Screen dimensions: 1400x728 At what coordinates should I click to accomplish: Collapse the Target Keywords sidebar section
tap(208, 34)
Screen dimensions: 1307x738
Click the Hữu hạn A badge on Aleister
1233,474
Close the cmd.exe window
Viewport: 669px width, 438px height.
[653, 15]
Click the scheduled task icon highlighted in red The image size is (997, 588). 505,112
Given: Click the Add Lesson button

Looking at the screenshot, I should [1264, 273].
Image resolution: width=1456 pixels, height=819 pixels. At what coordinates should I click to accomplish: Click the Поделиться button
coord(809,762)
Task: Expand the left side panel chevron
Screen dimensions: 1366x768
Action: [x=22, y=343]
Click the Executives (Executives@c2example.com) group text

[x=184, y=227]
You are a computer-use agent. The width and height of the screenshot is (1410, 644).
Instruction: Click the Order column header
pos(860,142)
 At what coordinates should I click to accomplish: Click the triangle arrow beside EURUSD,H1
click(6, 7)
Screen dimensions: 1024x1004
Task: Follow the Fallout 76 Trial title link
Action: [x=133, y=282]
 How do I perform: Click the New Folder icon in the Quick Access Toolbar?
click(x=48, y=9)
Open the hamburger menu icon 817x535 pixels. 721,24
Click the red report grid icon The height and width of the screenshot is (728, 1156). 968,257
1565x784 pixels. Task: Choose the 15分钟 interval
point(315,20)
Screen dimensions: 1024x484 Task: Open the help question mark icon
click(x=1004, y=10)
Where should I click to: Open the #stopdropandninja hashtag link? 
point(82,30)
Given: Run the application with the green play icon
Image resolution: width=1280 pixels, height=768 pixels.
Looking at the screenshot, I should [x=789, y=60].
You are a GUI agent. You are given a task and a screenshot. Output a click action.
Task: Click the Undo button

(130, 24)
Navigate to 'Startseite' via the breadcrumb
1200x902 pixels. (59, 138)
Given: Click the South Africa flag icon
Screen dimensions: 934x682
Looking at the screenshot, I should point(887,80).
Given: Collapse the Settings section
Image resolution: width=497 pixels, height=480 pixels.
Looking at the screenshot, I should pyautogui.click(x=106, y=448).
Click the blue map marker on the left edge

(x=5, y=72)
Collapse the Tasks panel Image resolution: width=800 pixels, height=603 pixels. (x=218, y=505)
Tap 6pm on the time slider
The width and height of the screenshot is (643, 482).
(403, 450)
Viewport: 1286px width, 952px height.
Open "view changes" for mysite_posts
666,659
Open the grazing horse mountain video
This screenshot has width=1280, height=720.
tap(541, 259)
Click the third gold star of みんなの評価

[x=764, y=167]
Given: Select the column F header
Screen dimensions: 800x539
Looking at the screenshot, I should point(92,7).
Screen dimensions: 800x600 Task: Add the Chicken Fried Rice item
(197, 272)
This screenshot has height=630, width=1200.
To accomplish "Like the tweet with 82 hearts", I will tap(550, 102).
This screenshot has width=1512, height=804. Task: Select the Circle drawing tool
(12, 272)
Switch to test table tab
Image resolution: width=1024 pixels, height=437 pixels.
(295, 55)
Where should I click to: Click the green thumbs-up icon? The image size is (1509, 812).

- **Given exercise**: Put each line of the listing, from the line containing "Click the Executives" up to and including the line containing "Looking at the screenshot, I should point(887,80).", into a JSON list of strings, one string per line. Leave out blank lines.

- **Correct response**:
[
  "Click the Executives (Executives@c2example.com) group text",
  "[x=184, y=227]",
  "You are a computer-use agent. The width and height of the screenshot is (1410, 644).",
  "Instruction: Click the Order column header",
  "pos(860,142)",
  " At what coordinates should I click to accomplish: Click the triangle arrow beside EURUSD,H1",
  "click(6, 7)",
  "Screen dimensions: 1024x1004",
  "Task: Follow the Fallout 76 Trial title link",
  "Action: [x=133, y=282]",
  " How do I perform: Click the New Folder icon in the Quick Access Toolbar?",
  "click(x=48, y=9)",
  "Open the hamburger menu icon 817x535 pixels. 721,24",
  "Click the red report grid icon The height and width of the screenshot is (728, 1156). 968,257",
  "1565x784 pixels. Task: Choose the 15分钟 interval",
  "point(315,20)",
  "Screen dimensions: 1024x484 Task: Open the help question mark icon",
  "click(x=1004, y=10)",
  "Where should I click to: Open the #stopdropandninja hashtag link? ",
  "point(82,30)",
  "Given: Run the application with the green play icon",
  "Image resolution: width=1280 pixels, height=768 pixels.",
  "Looking at the screenshot, I should [x=789, y=60].",
  "You are a GUI agent. You are given a task and a screenshot. Output a click action.",
  "Task: Click the Undo button",
  "(130, 24)",
  "Navigate to 'Startseite' via the breadcrumb",
  "1200x902 pixels. (59, 138)",
  "Given: Click the South Africa flag icon",
  "Screen dimensions: 934x682",
  "Looking at the screenshot, I should point(887,80)."
]